La crítica que más hizo mella en mi vida fue una del New York Times que me hicieron cuando yo tenía unos 18 o 19 años. Me ponía como los trapos, pero me encantó porque aquella crítica me enseñó. Y creo que es la más mala que he recibido en mi vida. De pronto, uno lee críticas sin sentido que parece que quien la escribe se quiere hacer notar. Porque da la sensación de que estuvieran deseando machacar a alguien para intentar hundir a quien parecía incombustible, un superman. Hay gente que parece estar deseando que a Superman le falle la kriptonita. No se si para sentirlo, tal vez, más cercano, más humano. En Estados Unidos, cuando un artista se hace viejo, lo dejan en un altar.

Camarón sigue siendo número uno 16 años después de su muerte.

Cuando más se va mitificando el nombre de Camarón, más vende. Creo que lo último que grabó en vida, el póstumo, Potro de rabia y miel, vendió cerca de cien mil discos, una cantidad que la vendían Los Chanclas o los Pingüinos en el Ascensor en los dos primeros días. Lo que realmente vende es el mito. Cuando yo conocí a Camarón, me decía: “¡Cómo canta este hombre, este viene de Marte, de la estratosfera!”. Y también me decía: “¿Cómo es que no le gusta a la gente a los mismos flamencos, a los gitanos?”. Yo no lo podía entender. Pasan las generaciones y ya lo entienden. Los niños de aquellos empezaron a entenderlo. Los mitos no tienen que ver con la realidad.

A usted le gusta un tipo de cantaores que recuerdan remotamente a Camarón.

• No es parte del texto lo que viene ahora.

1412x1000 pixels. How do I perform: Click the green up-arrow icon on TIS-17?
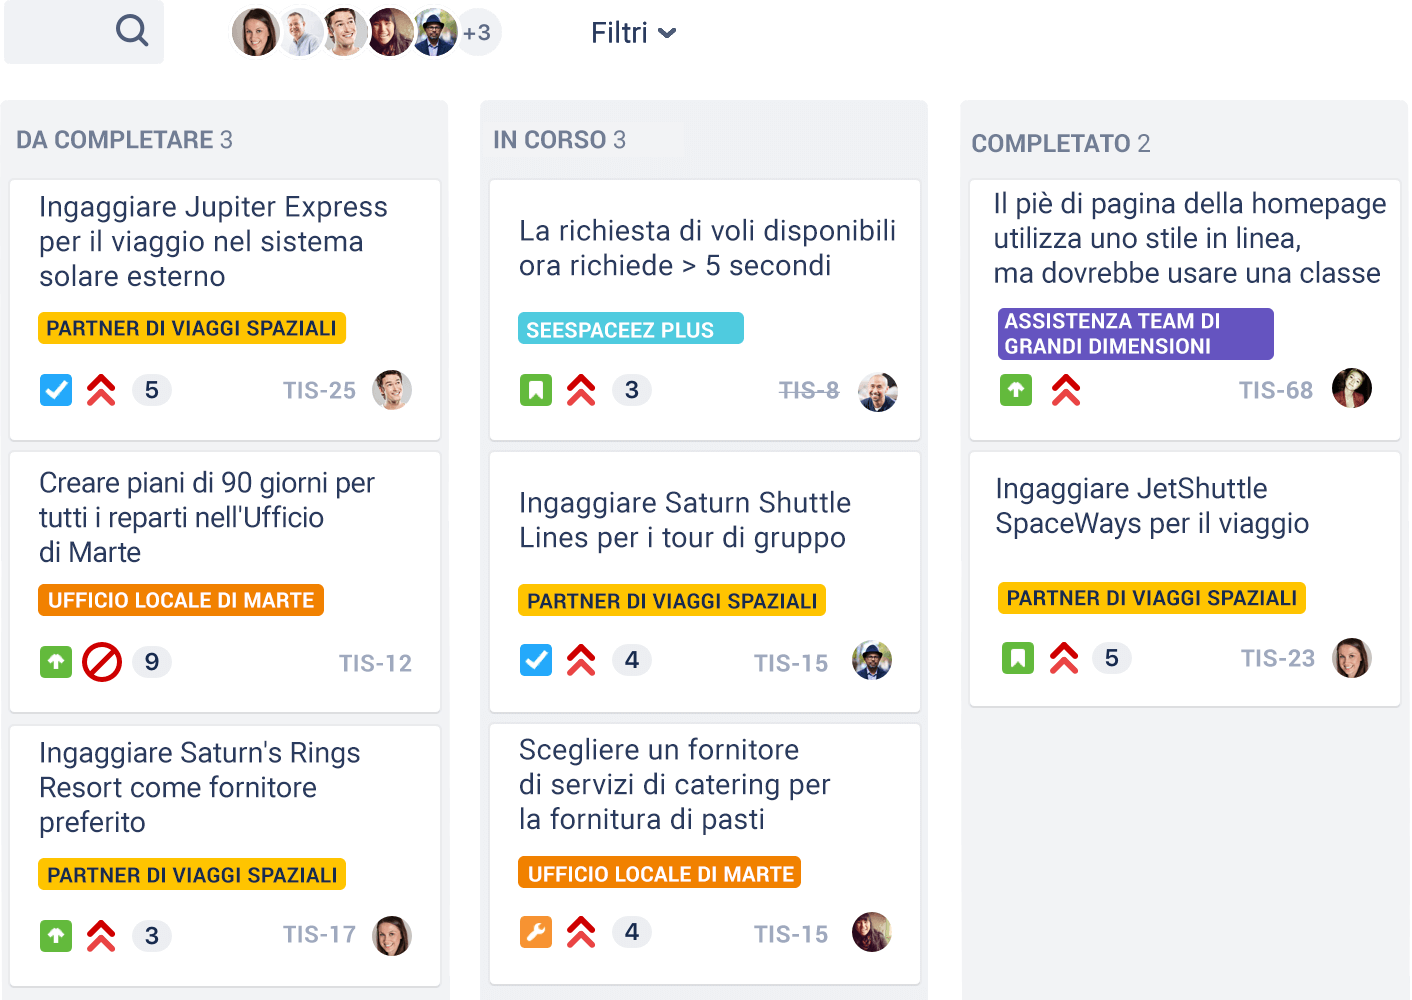tap(56, 936)
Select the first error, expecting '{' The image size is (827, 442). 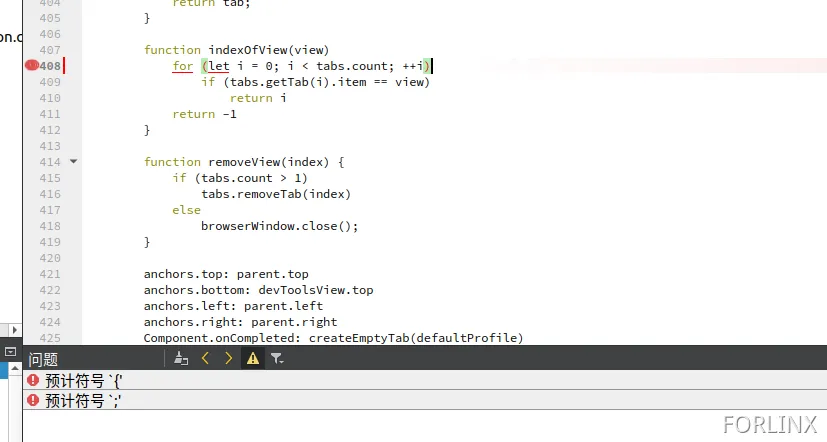point(84,380)
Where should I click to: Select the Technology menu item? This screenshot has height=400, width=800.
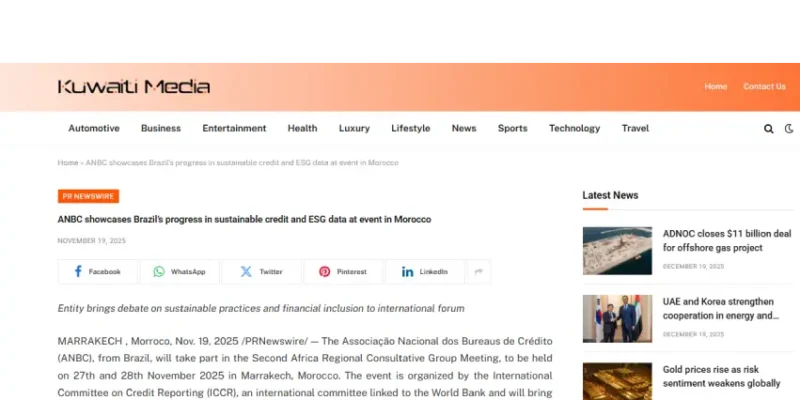(574, 128)
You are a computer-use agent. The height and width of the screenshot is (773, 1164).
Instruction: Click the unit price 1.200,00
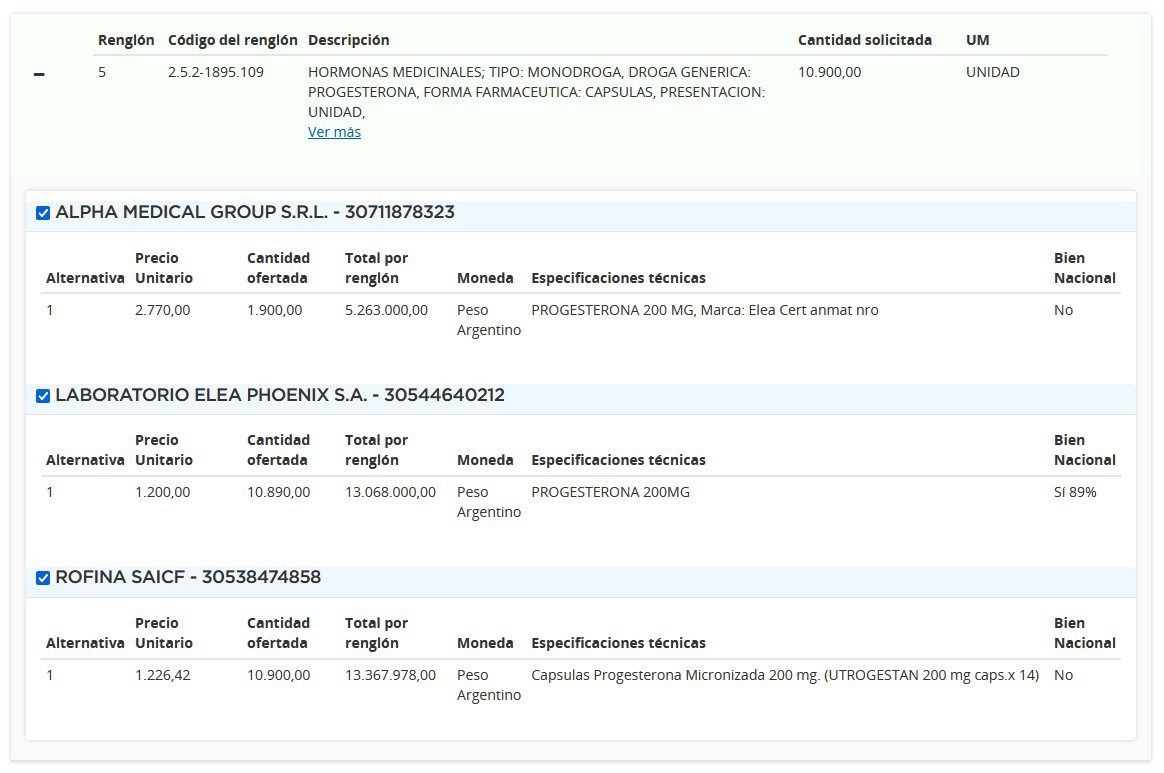coord(162,492)
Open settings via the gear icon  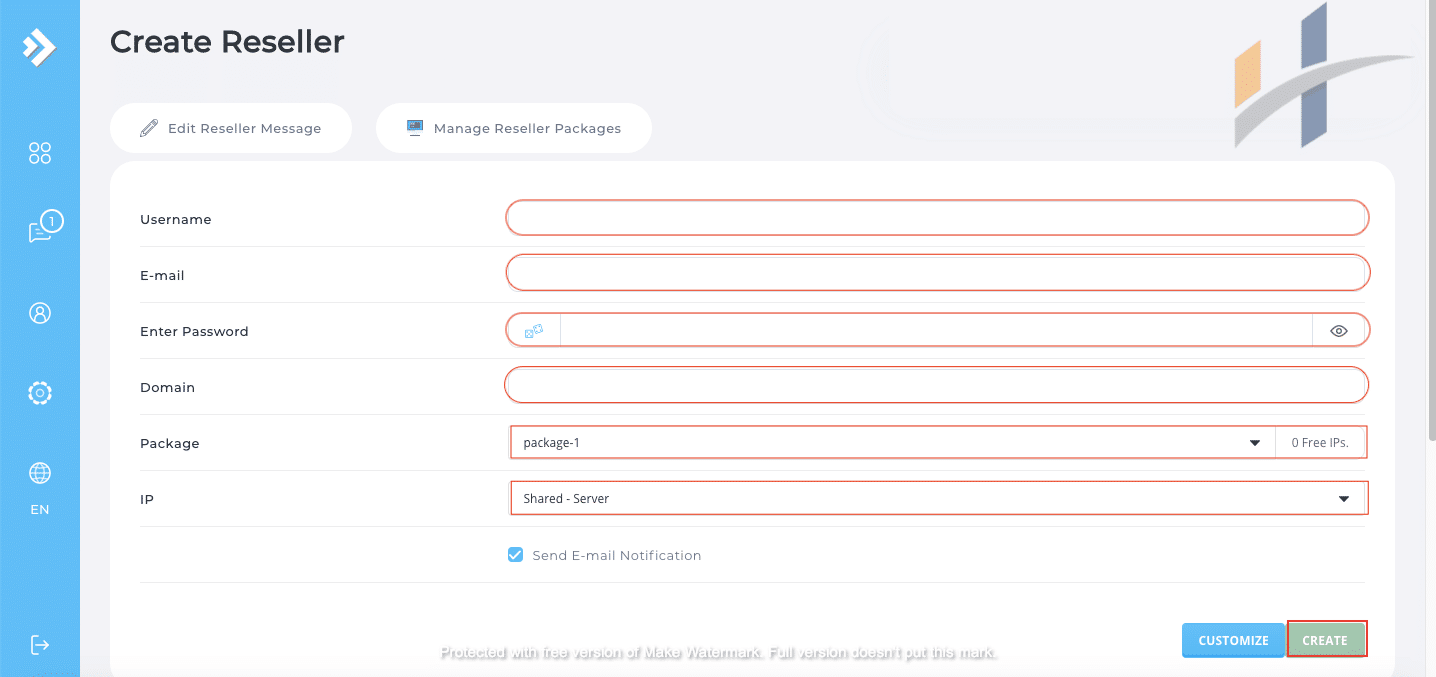40,393
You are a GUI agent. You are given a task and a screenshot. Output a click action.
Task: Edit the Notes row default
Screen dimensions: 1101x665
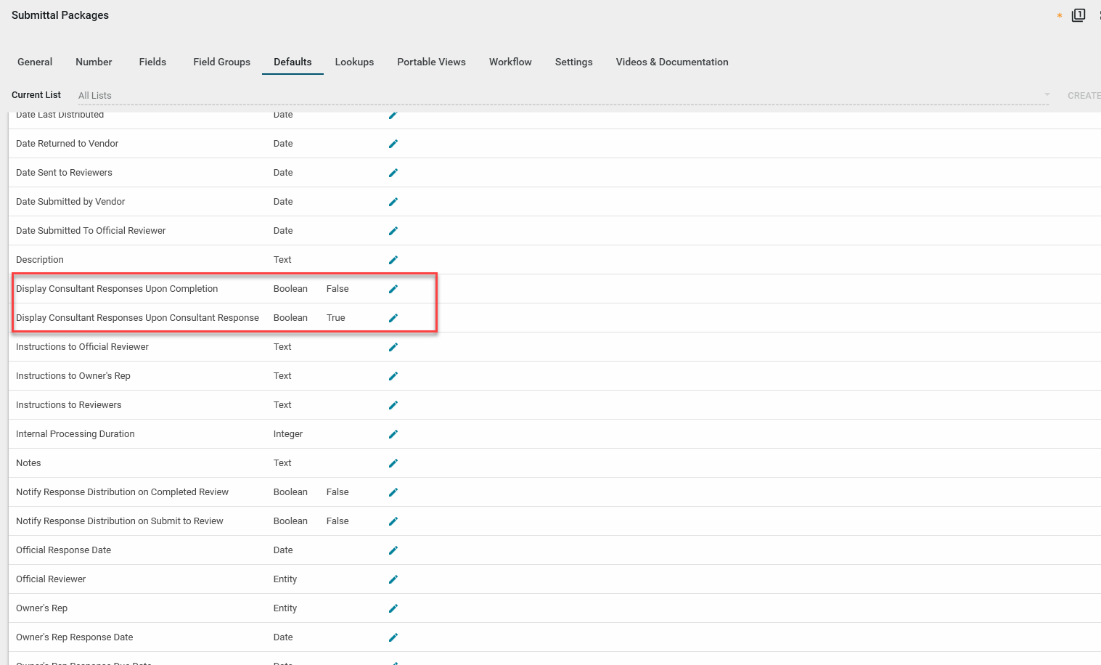393,463
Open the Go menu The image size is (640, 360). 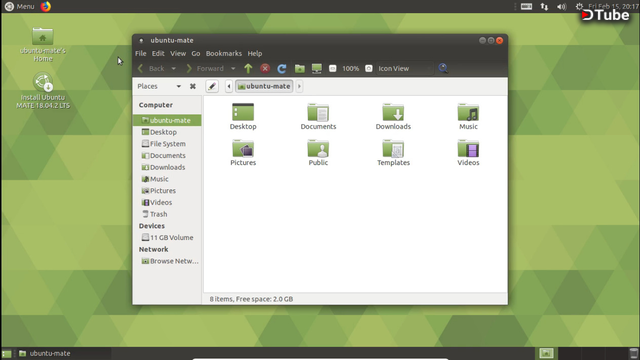[x=196, y=53]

No voy buscando alguien que se parezca a Camarón. Al contrario, si cantara diferente y me gustara, lo llevaría antes que a los camaroneros. Para Camarón, ya estaba Camarón. Su influencia ha sido tal que los cantaores no se pueden escapar de su sombra, a no ser que imiten a otros que me gustan menos. Todos los que están dentro del flamenco, todos son camaroneros. No hay otros que suenen bien. El Capullo, me gusta. Es alguien que tiene su propia personalidad aunque tenga la voz como una burra. La voz más fea del flamenco la tenía El Chaqueta y cantaba maravillosamente bien. El Capullo es un loco que de pronto se mete en unos sitios cantando que a mi me encanta. Lo veo muy original. Claro que esto que digo a muchos flamencos les parecerá una barbaridad.